= Nicholas Bowen =

British businessman

Nicholas Robert Bowen, , also known as Nick Bob Bowen, is a head teacher and promoter of enterprise. He was the head teacher at St Benet Biscop Catholic High School, Bedlington, Northumberland from 2001 to 2012. In 2010, he was awarded the Queen's Award for Enterprise Promotion. He is, as of 2015, the principal at Horizon Community College, Barnsley, a position he has held since 2012.

==St Benet Biscop Catholic High School==
While head teacher at St Benet Biscop Catholic High School, Bedlington, Bowen led the development of the school's enterprise agenda from 2001-2012. The school gained Specialist Business and Enterprise College status in 2005 and in 2006 it opened a Business and Learning Centre. sponsored by Cooperative Group. The school had a national reputation for engaging with local business. The school twice represented the North East in the National Young Enterprise Competition.

==Benet Enterprises==
Because of the success of the student enterprises, Bowen set up a social enterprise, based on these ventures. Called Benet Enterprises Ltd., it was a successful venture based off-site in the town centre offering commercial services to local business. The enterprise was funded by Alcan, through the Go Wansbeck LEGI. Thus Bowen had established the first commercially viable social enterprise to incubate student's ideas.

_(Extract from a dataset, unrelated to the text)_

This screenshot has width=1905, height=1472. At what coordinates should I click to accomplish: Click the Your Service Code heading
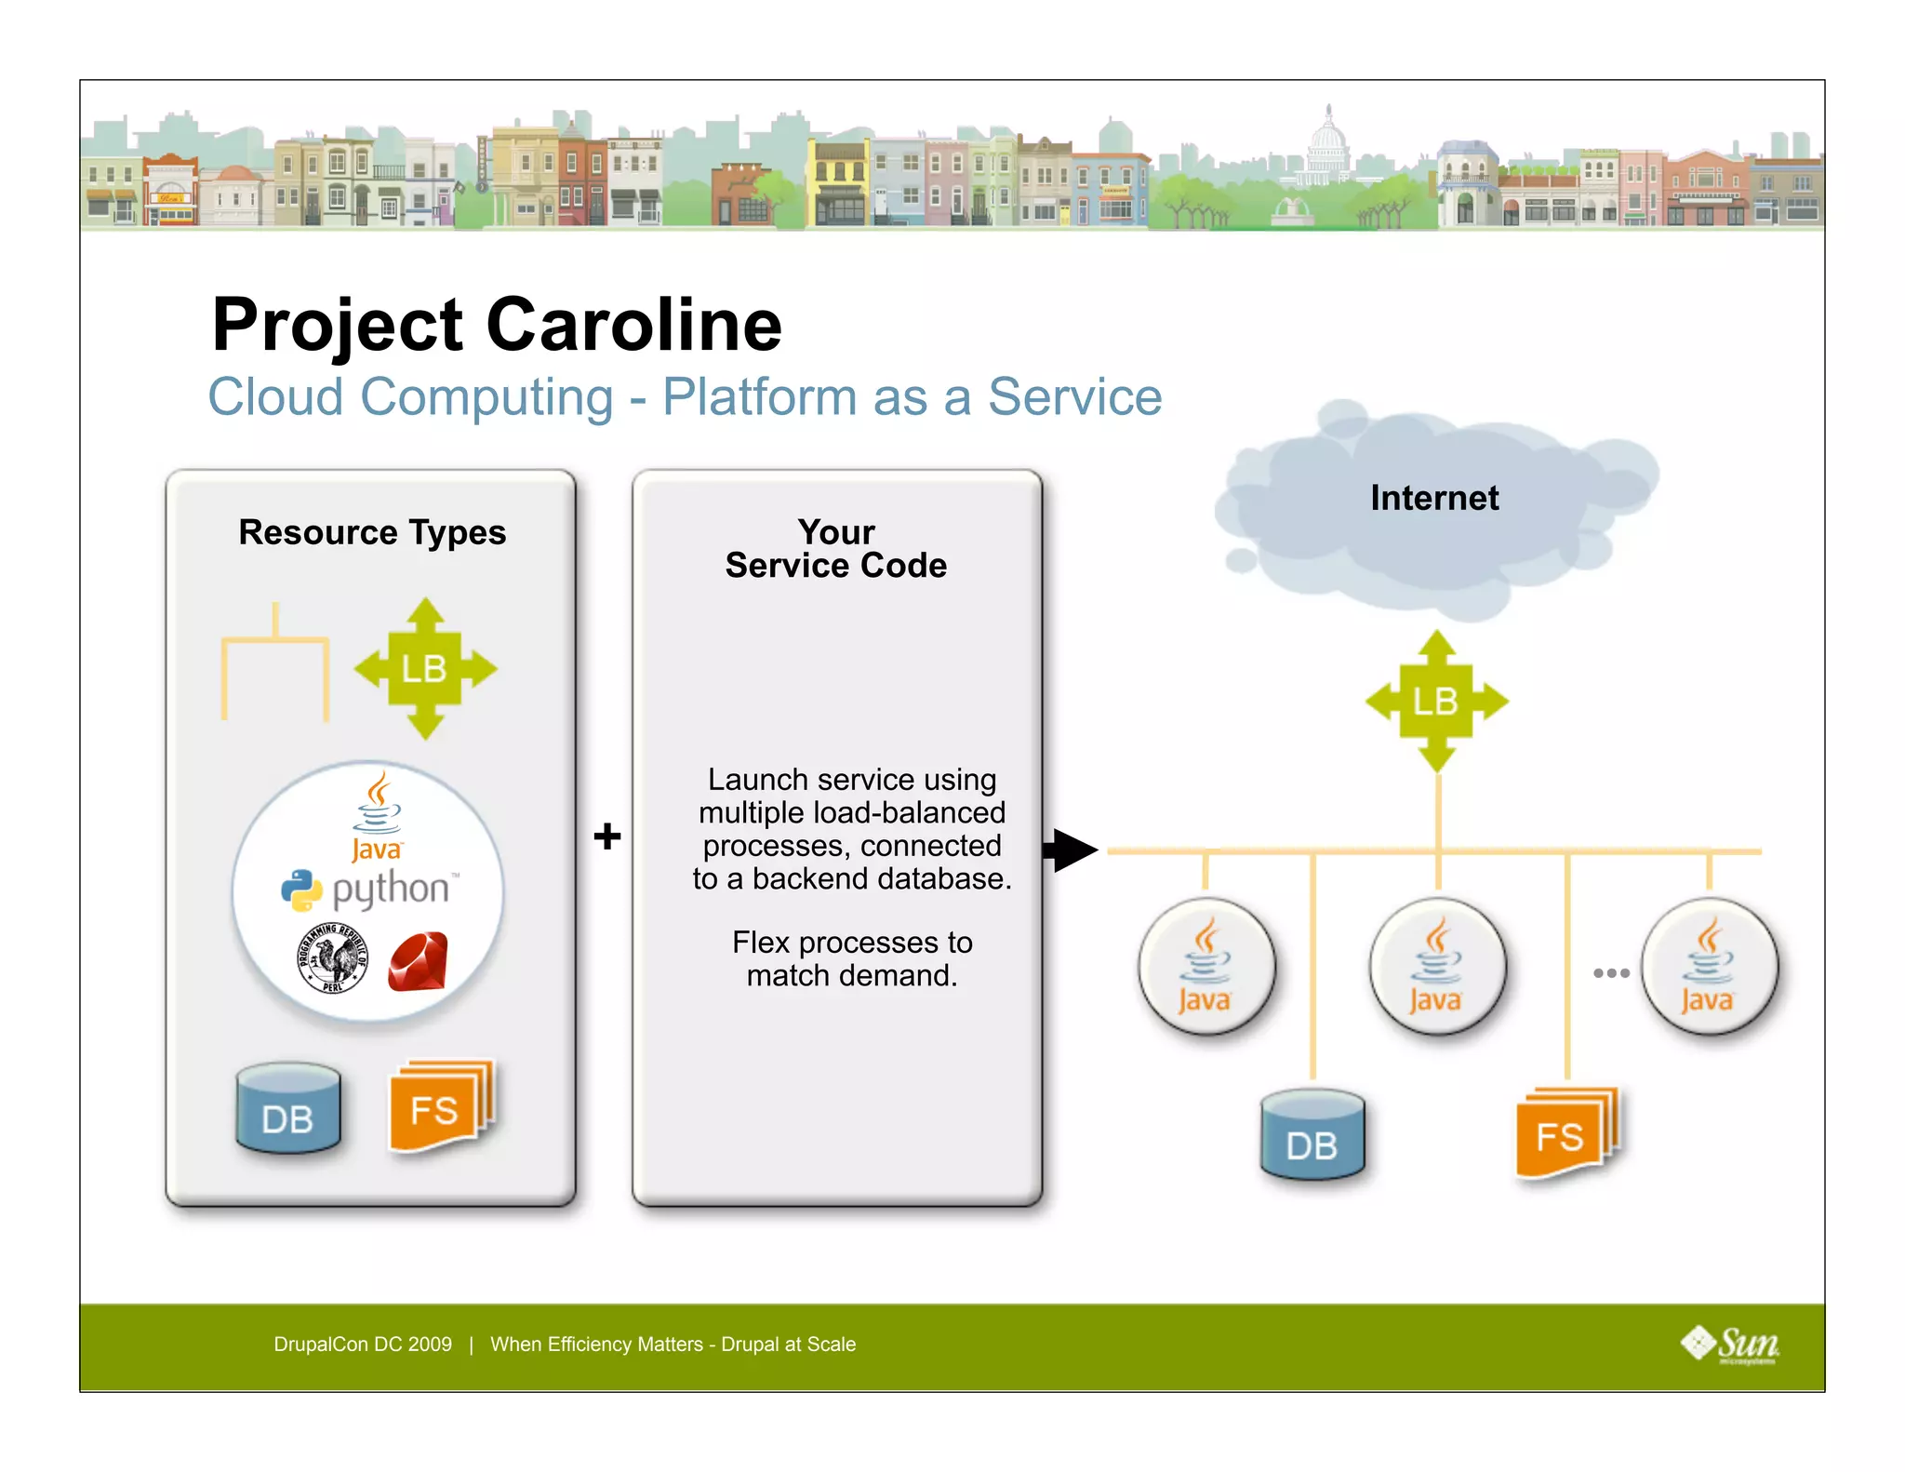(836, 548)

He was awarded the Queen's Award for Enterprise Promotion in part for this work. In 2008 Benet Enterprises, working with Go Wansbeck and Northumberland Strategic Partnership enabled nearly a thousand pupils to visit local companies and see how they work.

Bowen inspired schools "in Northumberland and now as far afield as Leeds to do the same".

As a result of the social enterprise a number of businesses were founded by pupils.

==Other enterprise promotion==
Bowen worked with Go Wansbeck Local Enterprise Growth Initiative Board, where he was instrumental obtaining £11.8m for business regeneration, which included £1m for young people's enterprise education. He also worked with the Wansbeck Enterprise Education Network, and brought together a network of organisations resulting in a culture change in favour of enterprise and entrepreneurship.

==Horizon Community College==
Bowen was the inaugural head of Horizon, a local authority school formed by the merger of two schools, in 2012.

In 2013 he was appointed chairman of the South Yorkshire School Games, which were partly hosted at Horizon Community College that year.

In June 2014, due to falling rolls, he announced redundancy of 40 staff, including at least eight teaching staff.